The surviving Prenda Law copyright trolls, Paul Hansmeier and John Steele, are finally in line to receive their just due. They have been arrested for running a multi-million dollar extortion scheme.
Ars reports:
The two lawyers were charged Wednesday with an 18-count indictment (PDF), describing allegations of fraud, perjury, and money laundering perpetrated between 2011 and 2014. The charges were unsealed and announced today and first reported by the Minneapolis Star-Tribune. Both Hansmeier, 35, and Steele, 45, were arrested earlier today before the indictment was made public.
"The defendants in this case are charged with devising a scheme that casts doubt on the integrity of our profession," said US Attorney Andrew Luger in a statement. "The conduct of these defendants was outrageous—they used deceptive lawsuits and unsuspecting judges to extort millions from vulnerable defendants. Our courts are halls of justice where fairness and the rule of law triumph, and my office will use every available resource to stop corrupt lawyers from abusing our system of justice."
The indictment explains how the defendants "used sham entities to obtain copyrights to pornographic movies—some of which they filmed themselves—and then uploaded those movies to file-sharing websites in order to lure people to download the movies."
I'm still laughing at the oxymoron "integrity of our profession" quoted in the article, but on the whole this is very good news. Two very crooked lawyers are likely headed to prison.
(Score: 2) by Zz9zZ on Saturday December 17 2016, @10:03PM
Most every lawyer serves their client and you can generally depend on your lawyer to do their job. That is professional integrity. What these two lawyers did was use their expertise to con a bunch of people, and like every profession there are such examples. Shall we laugh at the integrity of techs that built out the massive surveillance networks of the world? Or do they get a pass because they were following orders and their job was on the line?
~Tilting at windmills~
(Score: 3, Insightful) by fido_dogstoyevsky on Saturday December 17 2016, @10:30PM
Assuming you're talking about people who knew what their work was going to be used for,
Shall we laugh at the integrity of techs that built out the massive surveillance networks of the world? Or do they get a pass because they were following orders...
I would laugh, except that it's not funny. But "following orders" doesn't get them a pass.
...their job was on the line?
Some decisions are harder than others, but they all have consequences.
It's NOT a conspiracy... it's a plot.
(Score: 2) by mendax on Saturday December 17 2016, @10:35PM
There is a lawyer I know who received as a law school graduation present from her father a picture of sharks swimming around before the bar in a courtroom. She proudly displays it in her office, almost as if it is a badge of honor. However, she's one of the better lawyers, a public defender who is underpaid and overworked. I respect public defenders tremendously, and I can say the same for civil rights lawyers. However, the joke that states that you can tell a lawyer is lying because his lips are moving has a great deal of truth, especially given the lies that were told by a government lawyer when I had to the state in a civil matter. I enjoyed calling a spade a spade in my response. I won, BTW.

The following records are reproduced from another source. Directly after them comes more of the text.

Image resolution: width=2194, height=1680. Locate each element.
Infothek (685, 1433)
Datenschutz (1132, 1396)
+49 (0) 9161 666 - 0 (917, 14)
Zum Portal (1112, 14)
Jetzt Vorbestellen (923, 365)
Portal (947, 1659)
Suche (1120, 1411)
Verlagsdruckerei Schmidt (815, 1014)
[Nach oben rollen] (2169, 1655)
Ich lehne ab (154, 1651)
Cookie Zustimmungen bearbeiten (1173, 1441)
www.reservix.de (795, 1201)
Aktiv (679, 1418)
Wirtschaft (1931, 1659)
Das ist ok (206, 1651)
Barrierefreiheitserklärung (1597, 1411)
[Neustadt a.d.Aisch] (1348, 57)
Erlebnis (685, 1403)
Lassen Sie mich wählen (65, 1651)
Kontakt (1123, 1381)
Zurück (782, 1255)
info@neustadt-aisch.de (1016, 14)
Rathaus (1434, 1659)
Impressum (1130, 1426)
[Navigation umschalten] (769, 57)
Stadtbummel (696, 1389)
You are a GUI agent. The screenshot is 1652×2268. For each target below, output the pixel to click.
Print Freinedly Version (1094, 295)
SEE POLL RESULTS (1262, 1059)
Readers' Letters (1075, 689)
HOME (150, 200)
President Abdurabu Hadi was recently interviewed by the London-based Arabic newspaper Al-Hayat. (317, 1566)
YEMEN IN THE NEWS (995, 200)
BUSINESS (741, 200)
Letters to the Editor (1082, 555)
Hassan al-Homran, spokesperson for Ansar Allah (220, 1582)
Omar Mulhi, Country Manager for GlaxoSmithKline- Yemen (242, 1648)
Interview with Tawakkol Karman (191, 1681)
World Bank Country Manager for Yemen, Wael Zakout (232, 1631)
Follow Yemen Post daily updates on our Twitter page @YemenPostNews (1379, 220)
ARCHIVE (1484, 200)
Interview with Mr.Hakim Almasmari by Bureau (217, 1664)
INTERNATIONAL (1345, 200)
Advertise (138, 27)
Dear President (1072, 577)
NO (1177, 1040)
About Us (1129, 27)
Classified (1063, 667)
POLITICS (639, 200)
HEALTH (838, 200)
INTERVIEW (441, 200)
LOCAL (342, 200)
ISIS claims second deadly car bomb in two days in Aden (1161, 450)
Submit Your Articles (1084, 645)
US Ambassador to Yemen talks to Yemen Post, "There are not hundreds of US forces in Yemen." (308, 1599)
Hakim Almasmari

It's really quite a simple choice: Life, Death, or Los Angeles.
(Score: 1, Touché) by Anonymous Coward on Saturday December 17 2016, @11:52PM
Username doesn't check out.
(Score: 0) by Anonymous Coward on Sunday December 18 2016, @12:03AM
https://translate.google.com/?channel=new&espv=1&um=1&ie=UTF-8&hl=en&client=tw-ob#la/en/mendax [google.com]
(Score: 3, Interesting) by JoeMerchant on Sunday December 18 2016, @04:45AM
The last (and only) lawyer who sued me frequently represented himself against others, petty $500 and $1000 cases, he worked the bottom end of the system, and he mostly did it on bluff, knowing that it costs $3000 to mount a "safe" defense - why risk that much time and effort against $600 worth of noise? May his hip replacement cause him all the pain he deserves.
🌻🌻🌻🌻 [google.com]
(Score: 1) by Scruffy Beard 2 on Sunday December 18 2016, @05:57AM
Robert C Martin (Uncle bob) has been calling far a Proffessional Association [youtube.com] of programmers.
The reasoning is that programming is becoming to important too let just anybody code. His blog [cleancoder.com].
(Score: 2) by Zz9zZ on Monday December 19 2016, @02:41AM
Some good replies, but no one admits to the unfair characterization of millions of professionals. I'm willing to concede that the practice of arguing a specific side of a case, even when you may disagree, tends to make lawyers morally flexible compared to the average person. Also, every profession has its share of thieves/cheats so anecdotes are a bad way to view an entire industry. We all contribute to the destruction of the earth just by existing as humans right now, so at some point we have to separate out intent from action.